Unfortunately, it is rarely the case that such details are given of all the relevant structures. Among the various genetically modified murine models characterized by disrupted lateralization, several are notable for isomerism of the bronchopulmonary tree and bronchial-arterial relationship, and, in some cases, of the atrial appendages.13, 14, 23 In other cases, these anatomic details are not clearly specified, and it is unclear whether such features were absent or simply not described. Indeed, two of the limitations of the literature describing experimental models of disordered lateralization and studies into the genetics of laterality disorders in humans are the inconsistent nomenclature employed to describe cardiovascular phenotypes, and uncertainty regarding the completeness of cardiovascular anatomic detail. In the experience of Yildirim et al.,24 also chronicled in this issue of Cardiology in the Young, the morphology of the atrial appendages was characterized in only a minority of patients. In the remaining patients, they based the definition of left or right isomerism on the relationship between the aorta and the inferior caval vein, or the azygos or hemiazygos vein. While acknowledging that the morphologies of the atrial appendages are the features most specific for left and right isomerism, and that the position and intactness of the inferior caval vein is not always concordant with, and certainly not pathognomonic of, isomerism of the atrial appendages, lack of data on the morphology of the atrial appendages necessitated the heuristic reliance on the anatomy of the abdominal great vessels for categorization of left and right isomerism. Nonetheless, the conclusion that “the detailed mapping of both cardiac and abdominal morphology in the setting of abnormalities of lateralization, therefore, remains essential”, with which they conclude their report, endorses a strict morphologic approach to the definition of laterality disorders.

Despite efforts to classify constellations of cardiovascular anomalies associated with disorders of laterality into discrete syndromic patterns, such definitions will inevitably be approximations, sometimes closer and sometimes more remote, of the complex reality. Understanding the genetic causes of disorders of laterality in humans is a complex process that is progressing slowly, but may be in need of a new paradigm of investigation. A critical component of any strategy that aims to elucidate the genetic and epigenetic causes of complex congenital cardiac disease associated with disorders of laterality will be a compulsive and consistent documentation of the individual cardiovascular anatomic features in patients who are studied.
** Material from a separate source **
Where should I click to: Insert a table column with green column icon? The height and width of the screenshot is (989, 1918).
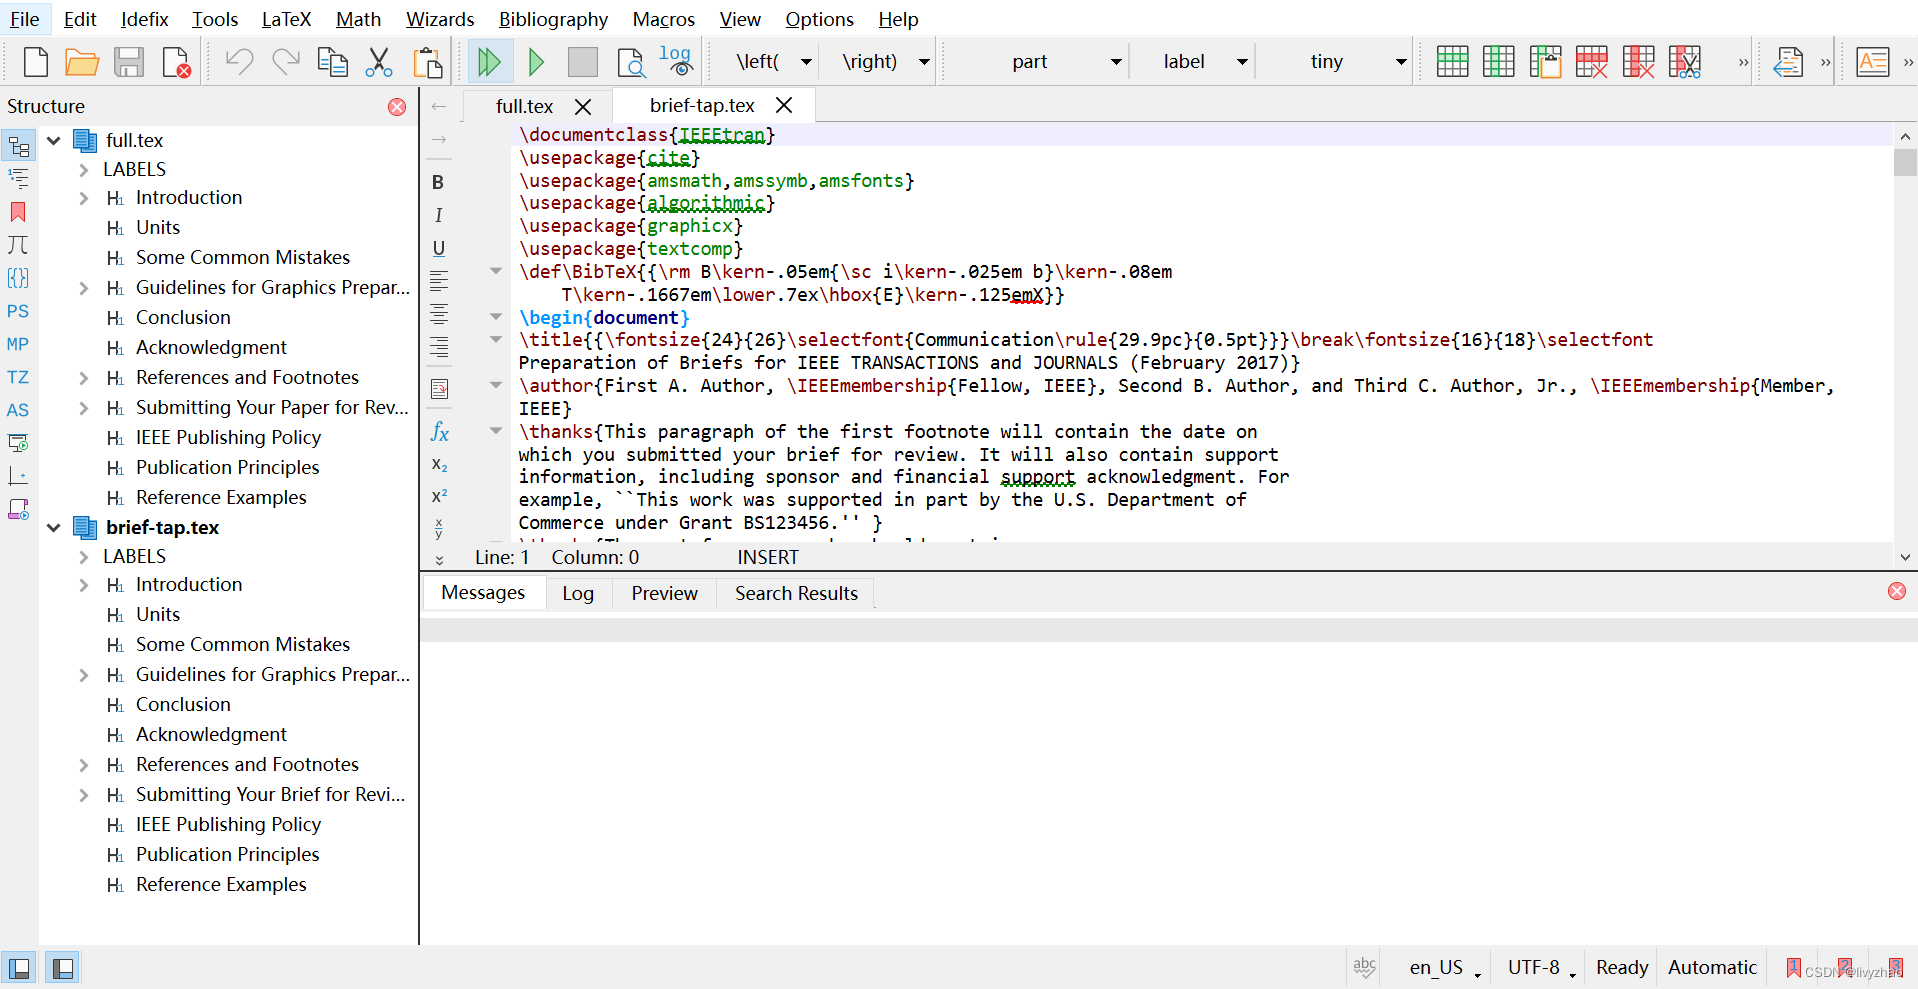click(1497, 61)
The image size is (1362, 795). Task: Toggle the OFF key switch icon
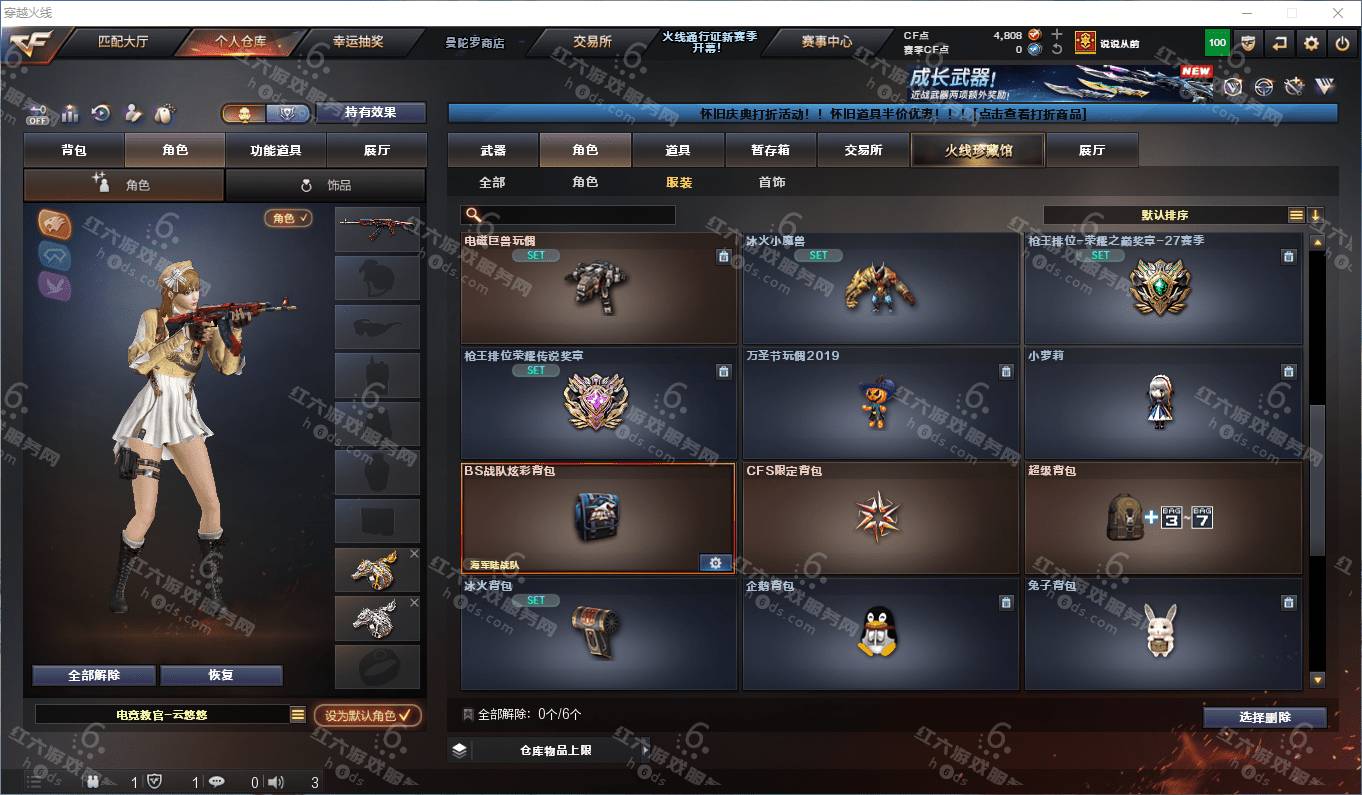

This task will depend not only on progressive molecular genetic and epidemiologic techniques, but on taxonomy, rigorous attention to elemental phenotyping, and statistical approaches tailored to the multivariable nature of the problem. The findings of the studies by Selamet Tierney et al.,12 and Yildirim et al.,24 and prior similar studies, are important steps in the quest to find order among disorders of laterality, in no small part because they substantiate the complexity of the task.